Wednesday, July 19, 2006

VEGA$, Baby

Talk about an adventure. Prior to getting my ass blown off in Iraq, one of my old roomies from college started putting a plan into action to get a bunch of us ROTC clowns together for a reunion. His plan: Get to Vegas, enjoy. Simple, eh?

Well, one heck of a lot of drama (and trauma) later, and Carren an I were off like a prom dress to sin city. I had planned for this trip to be fun, exciting, and most of all, spontaneous (which means I didn’t plan for anything other than a plane ride there and a place to sleep.

I did, however, contact the USO. I wanted to meet Wayne Newton, and thank him for all the work he’s done for the USO, and for taking his time to visit wounded service members, and travel to far-off lands to give a simple night of enjoyment and relaxation to those who need it most.

Alas, I received word that Mr. Newton would not be in LV for the length of our trip. Bummer.

The trip started with our link-up with friends at the airport. We’d been on the ground for all of 10 minutes (I think) before we’d found a bar and gotten started on our vacation.

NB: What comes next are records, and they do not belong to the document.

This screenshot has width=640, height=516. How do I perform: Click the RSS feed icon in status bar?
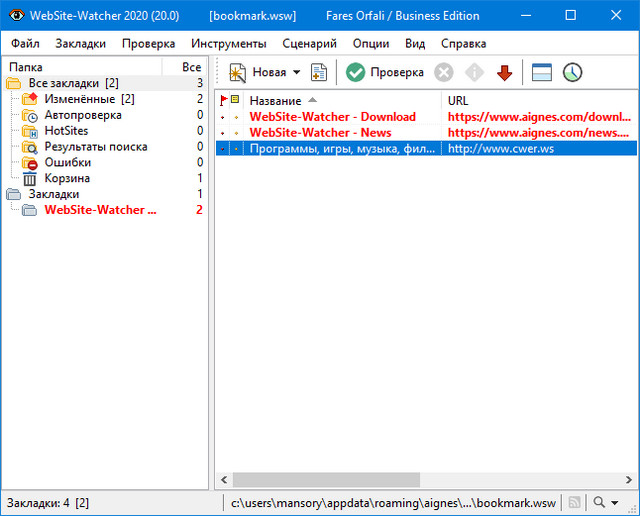click(574, 502)
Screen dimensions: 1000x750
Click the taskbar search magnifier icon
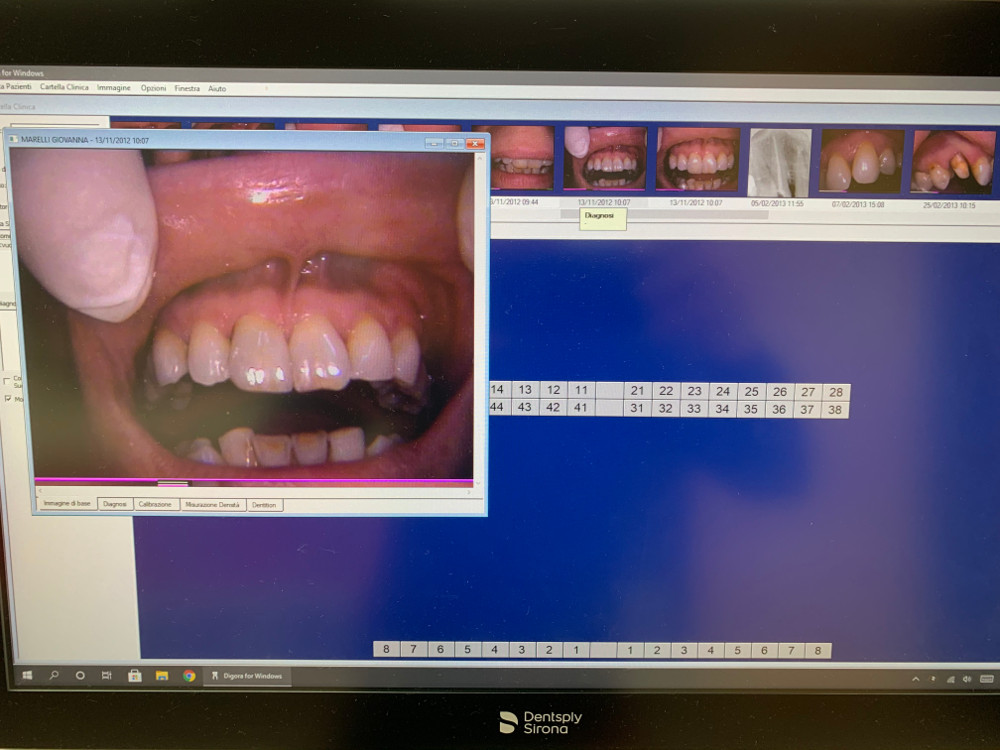click(x=54, y=675)
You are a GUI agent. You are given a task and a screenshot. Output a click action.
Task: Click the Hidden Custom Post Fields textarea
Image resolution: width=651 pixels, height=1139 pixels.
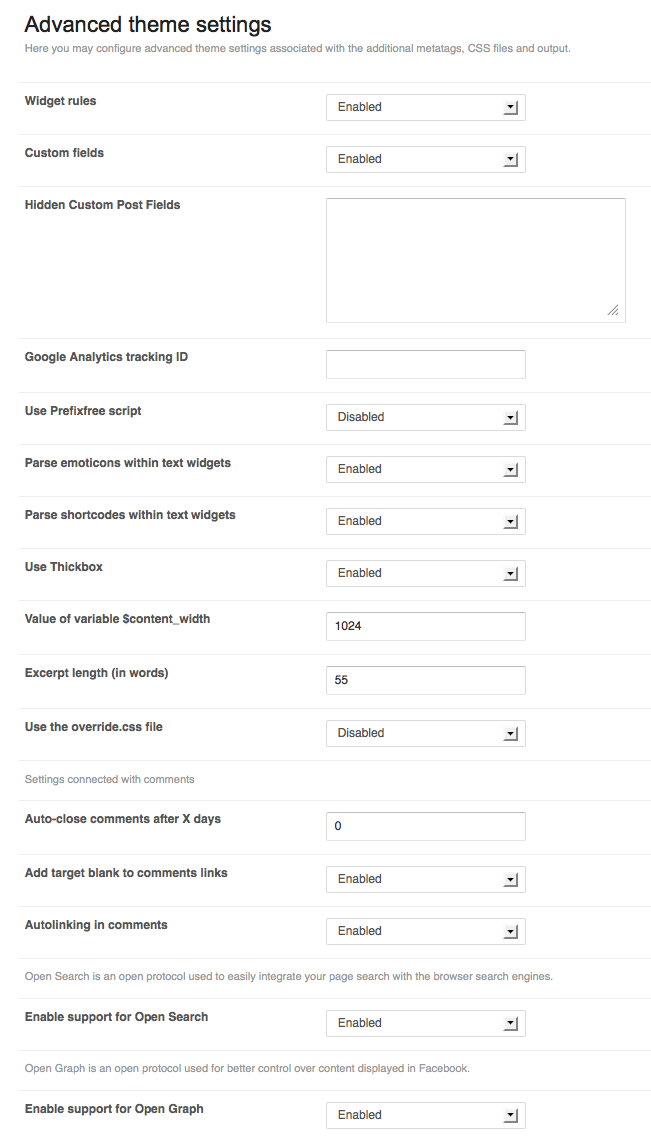(x=475, y=260)
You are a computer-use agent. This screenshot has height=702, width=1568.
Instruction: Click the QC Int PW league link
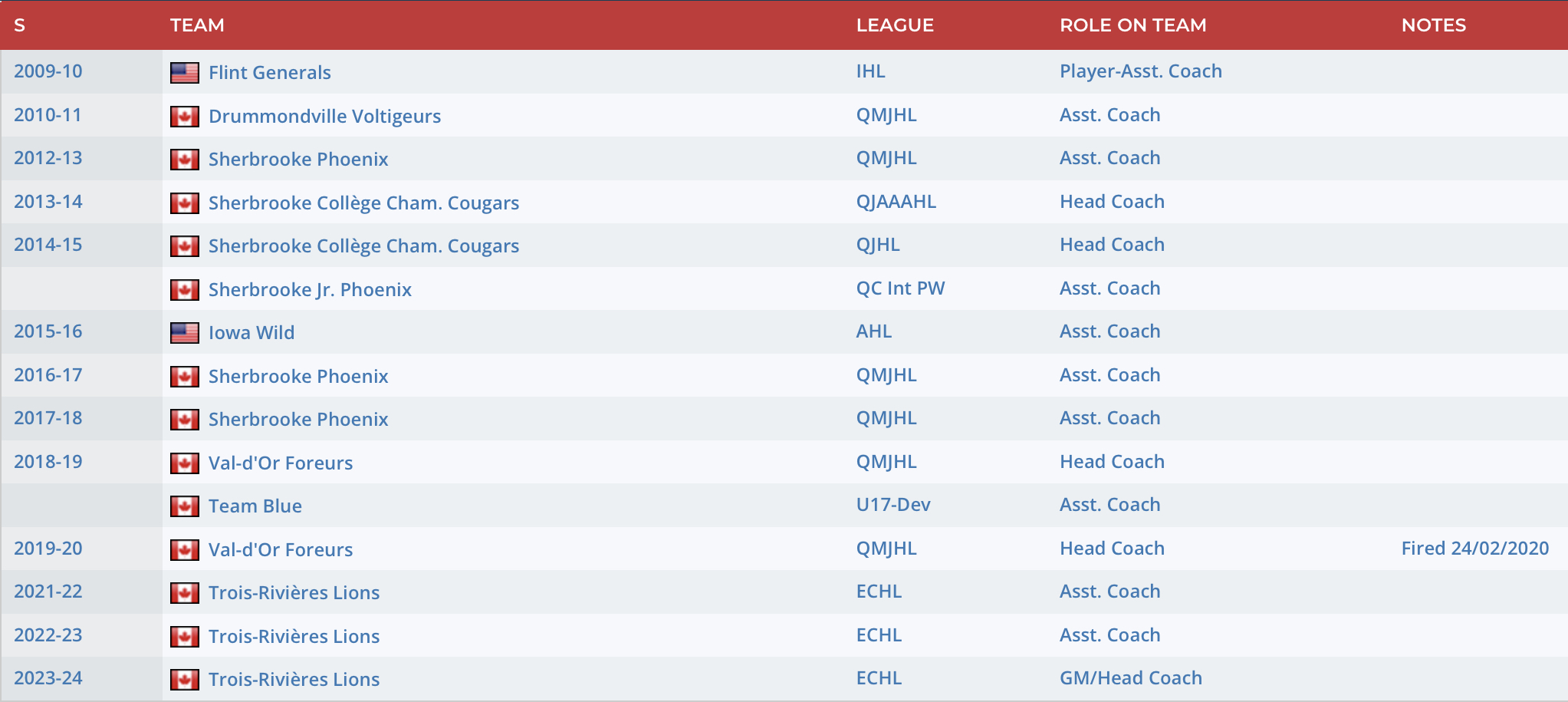coord(900,288)
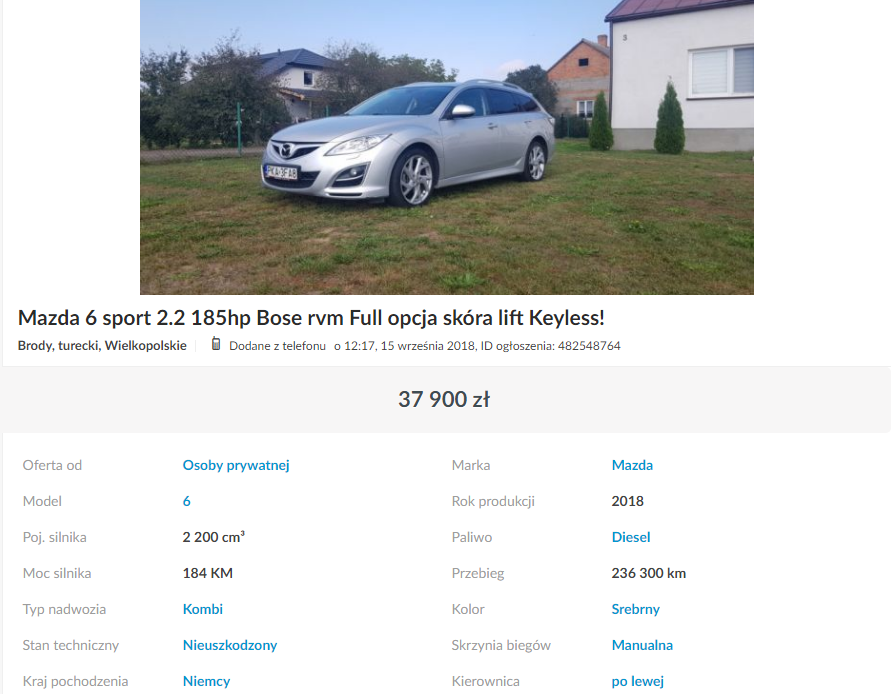The image size is (891, 694).
Task: Select the model 6 link
Action: (186, 501)
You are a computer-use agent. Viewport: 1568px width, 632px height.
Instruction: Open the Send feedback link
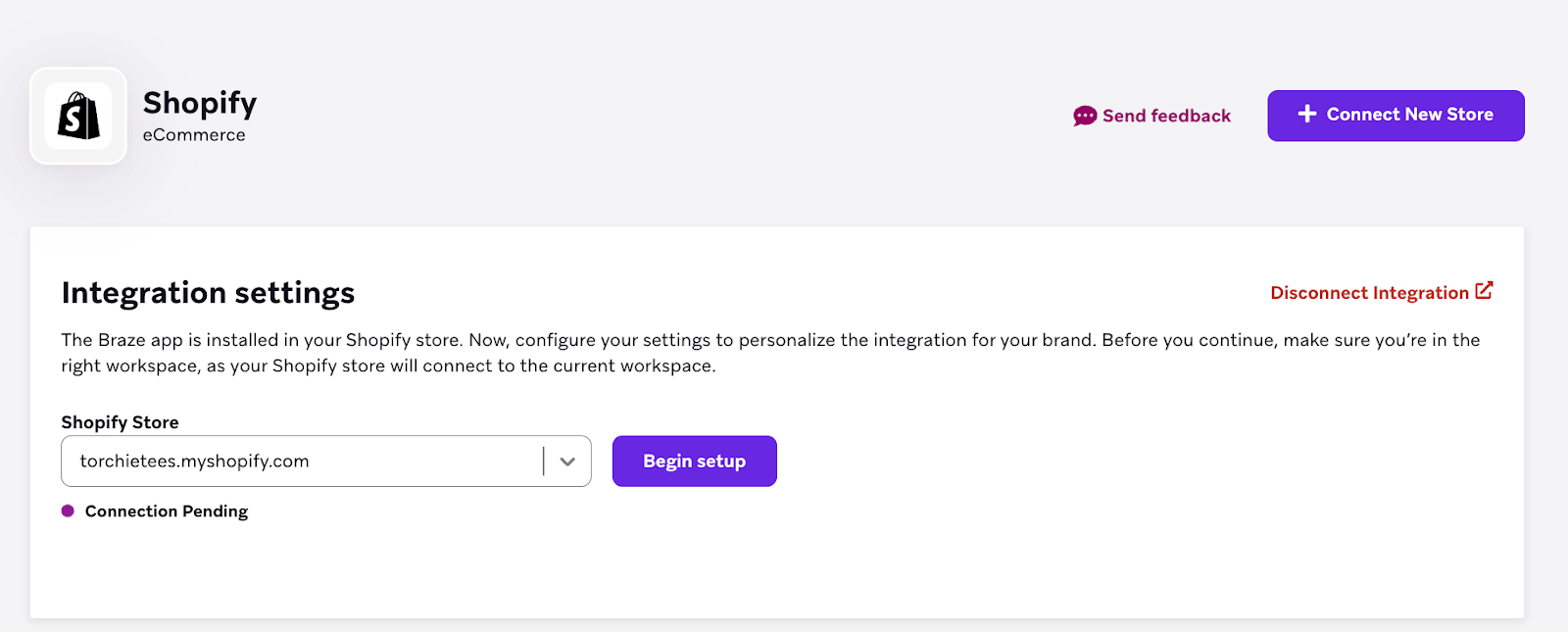coord(1166,116)
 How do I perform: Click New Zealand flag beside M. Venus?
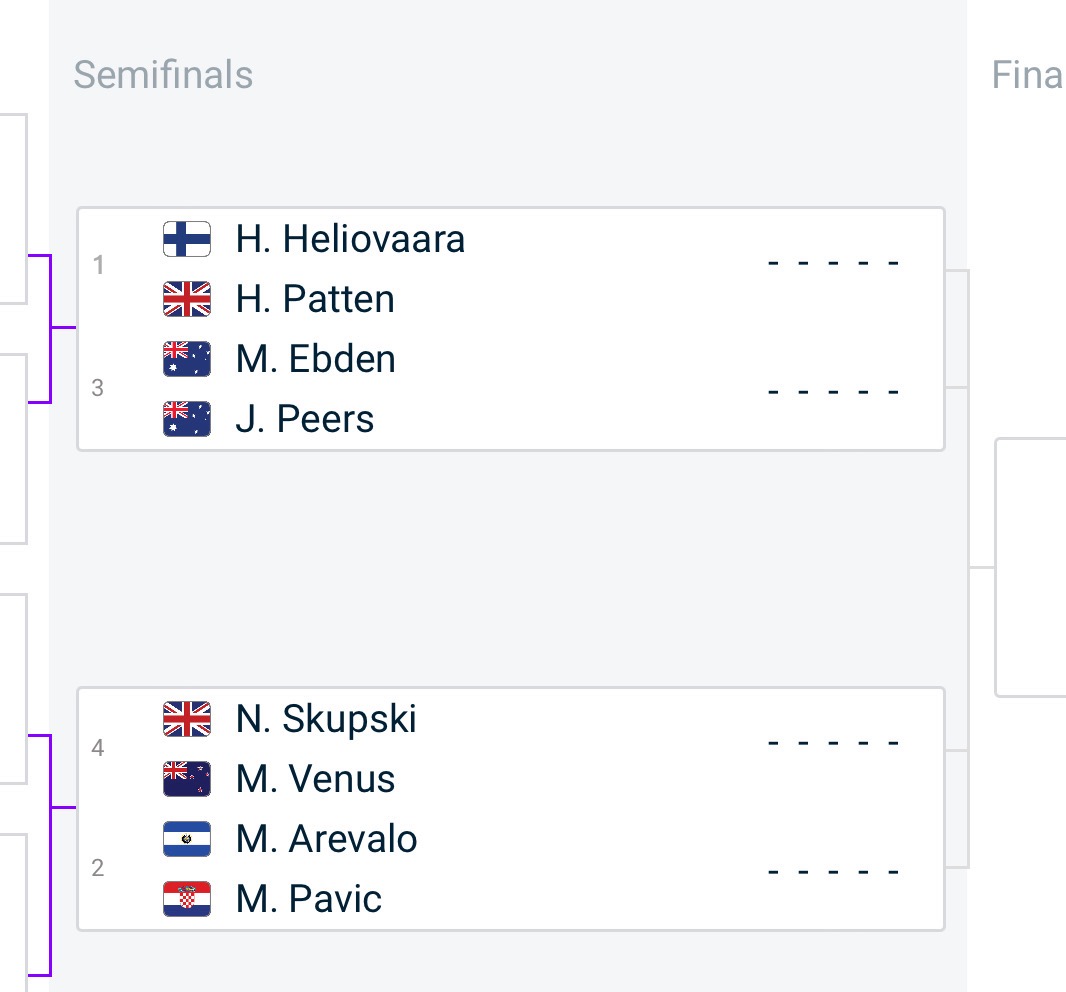[x=187, y=779]
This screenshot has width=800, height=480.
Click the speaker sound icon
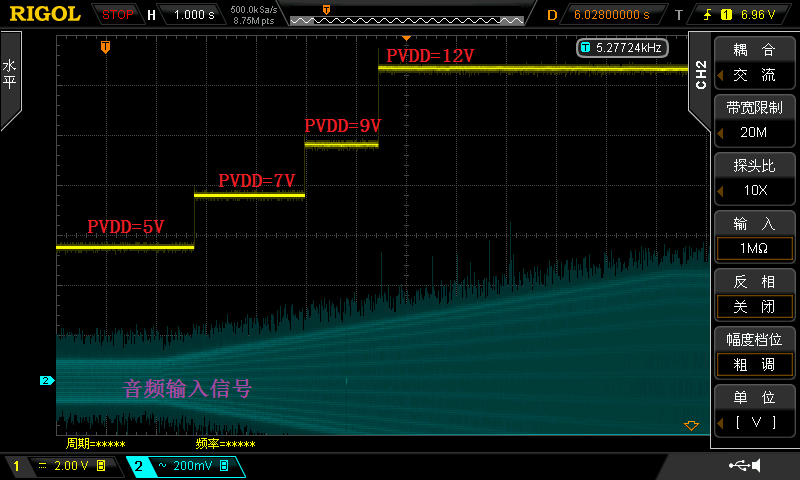pyautogui.click(x=755, y=465)
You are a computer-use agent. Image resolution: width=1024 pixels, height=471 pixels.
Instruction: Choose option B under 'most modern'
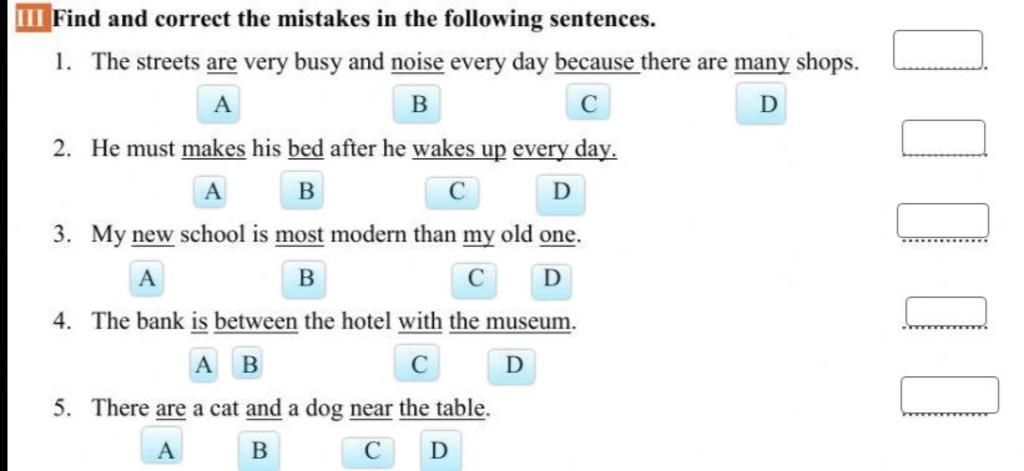pos(306,277)
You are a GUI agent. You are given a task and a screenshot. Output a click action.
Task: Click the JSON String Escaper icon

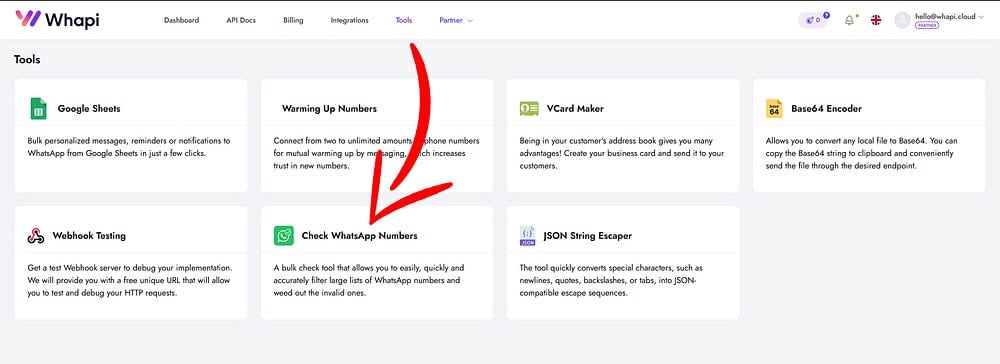tap(527, 235)
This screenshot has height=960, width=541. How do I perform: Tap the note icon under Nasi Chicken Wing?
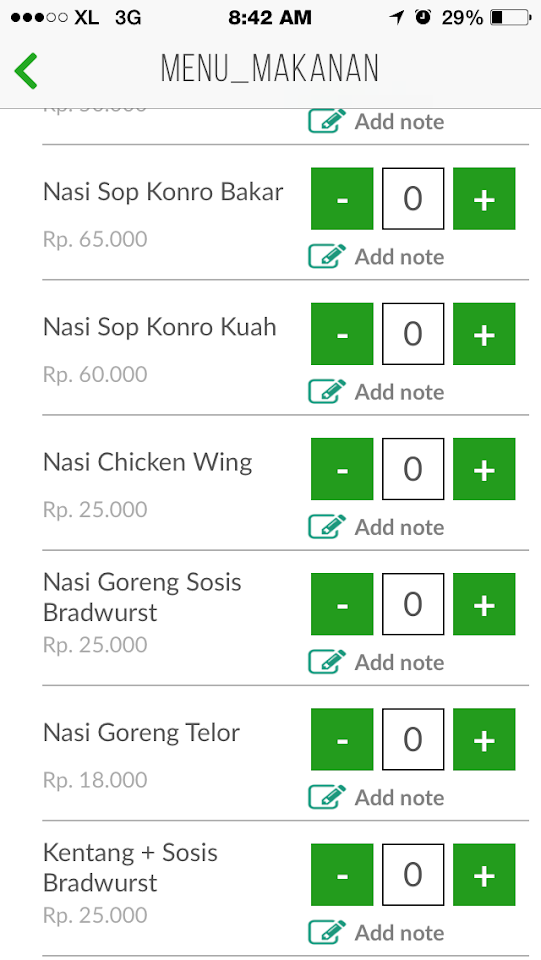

I think it was almost 11 AM. After we’d all arrived, we beat feet to the hotel. TAXI!

When we arrived at the Bellagio ( has the best air+hotel deals, by the way), I went to the desk to check-in. I was told I’d have to go through an unmarked set of doors to a VIP check in desk, since I was booked in a Penthouse suite.

Crap. I remembered looking at the suites (just morbid curiosity on the price) when I was booking, and now it seems that I may have hit the wrong “Book it!” button, and would be either out a large chunk of change, or Carren and I would be sleeping on the sidewalk.

The VIP lounge was beautiful in and of itself. A free top-shelf help yourself bar, $3.50 white/milk/dark chocolate covered strawberries (made on site at the Bellagio’s in-house chocolatier, wines, champagne, cookies, coffees and teas, and other assorted lickies and chewies, all for the taking, as much as you want, as often as you want. I was definitely in the wrong place.

Diffidently, I approached the counter, where a fashion-model look-alike lady assisted me with check-in. I was in the spa tower, room 27631, and I’d need a special key to access the suite, and the elevators leading up to it. I kept asking “Are you sure this is my room?” “Is this going to cost more than what I booked it for?” “Are those strawberries free?” And finally “Why am I in this suite?”

“Let me look it up sir… Oh I see. You were upgraded at no charge by the CEO, after contact from Wayne Newton. How many keys would you like?”

Astonished, Carren and I grabbed our bags and headed for the elevators. We got to our room. The Bellagio penthouse suites are 1500 square feet of luxury. A guest potty, and a his and hers potty. Hers with a whirlpool bath, sitting area, potty and water fountain bidet, his with a glass-door shower that is also a steam room with bench seats and potty. A king size bed with two huge ceiling to floor windows with automatic drapes and curtains, a living room, wet bar, and entertainment area.

About the time we picked our jaws up off the marble floors, the doorbell (yes, doorbell!) rings, and a man with a bucket of champagne and two glasses arrives, carrying a note: “Sorry we couldn’t be in town this week, hope you like the room and enjoy your stay.—Wayne Newton!”